Havada seks kokusu var

New York'un Amerika'dan farklı olduğu hep söylenir. New York her milletten insanın yaşadığı kocaman bir dünya şehri. Ama sonuçta bir Amerikan şehri. Cinselliğin cömertçe kullanıldığı Amerikan reklamlarının arkasına saklanan, Amerikan tutuculuğunun izlerini taşıyor. Geçenlerde televizyonda izlediğim bir belgeselde, bir İngiliz erkeği Amerikalı kadınların tutuculuğundan dert yanıyordu: "Biz İngiltere'de gece bir kadınla çıkarız, birbirimizden hoşlanırsak beraber oluruz, ertesi gün herkes kendi yoluna gider. Buradaki kadınlar, ilk buluşmada öpüşmem, beşinci buluşmadan önce sevişmem gibi kurallar geliştirmişler," diyordu. Avrupalılar da, kadın erkek ilişkilerini daha spontan, daha kuralsız yaşadıklarını iddia ediyorlar, çıplaklık konusunda daha rahat oldukları söylüyorlar.

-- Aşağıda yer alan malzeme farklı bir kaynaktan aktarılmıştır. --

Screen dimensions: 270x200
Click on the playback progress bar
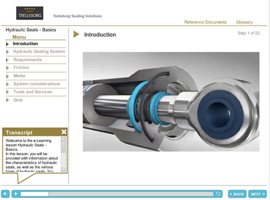(117, 194)
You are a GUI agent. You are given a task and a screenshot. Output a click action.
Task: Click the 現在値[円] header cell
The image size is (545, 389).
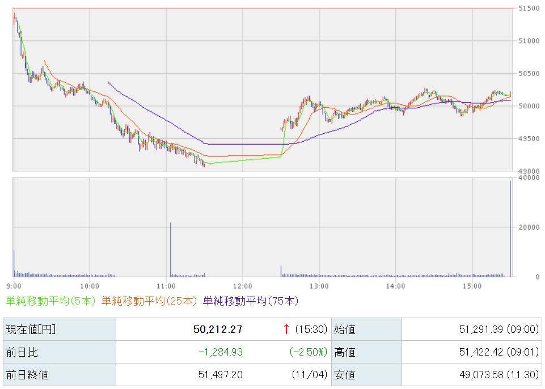click(31, 329)
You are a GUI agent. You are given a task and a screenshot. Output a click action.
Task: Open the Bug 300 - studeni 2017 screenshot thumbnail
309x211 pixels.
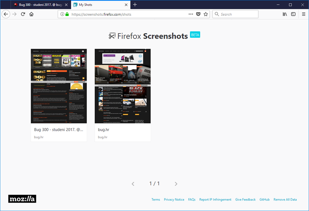pos(59,86)
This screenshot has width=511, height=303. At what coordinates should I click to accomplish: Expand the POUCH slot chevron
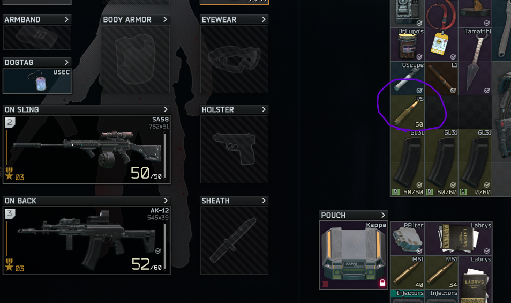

Bütün bunları düşününce Alman arkadaşım Mario Kaiser'in sözleri New York'un durumunu çok güzel özetliyor: "There is a lot of sex in the air, but no real fuck!" demişti bir keresinde. Tercüme lafın tadını kaçıracak ama "Havada çok seks kokusu olsa da, gerçek seks yok," diyerek derdimi edeplice anlatmış olurum sanırım.

Uzun lafın kısası New York'ta seks, dünyanın başka şehirlerinden farklı yaşanmıyor. Ama herkesin fantezi hakkı sonuna kadar saklı. İsteyen, New York'a gelen kadınların uçaktan iner inmez bir zenci sevgili edindiğini düşünebilir. Tıpkı New Yorkluların da uzak ülkelerde yaşayan, erkeğin zevkinin kölesi olan kadınlarla ilgili fanteziler kurduğu gibi.

Yalnızca fantezi değil, atış da serbest. Bir haftalığına New York'a gelip de, birkaç Amerikalı kadının kalbini titretmeden memlekete dönmek olur mu! Bu fanteziler, bu mitler gerçekleri değiştirmiyor belki ama iyi ki de varlar. Aksi halde 'New York'ta seks' konulu bir yazı, yazanı da okuyanı da çok sıkardı.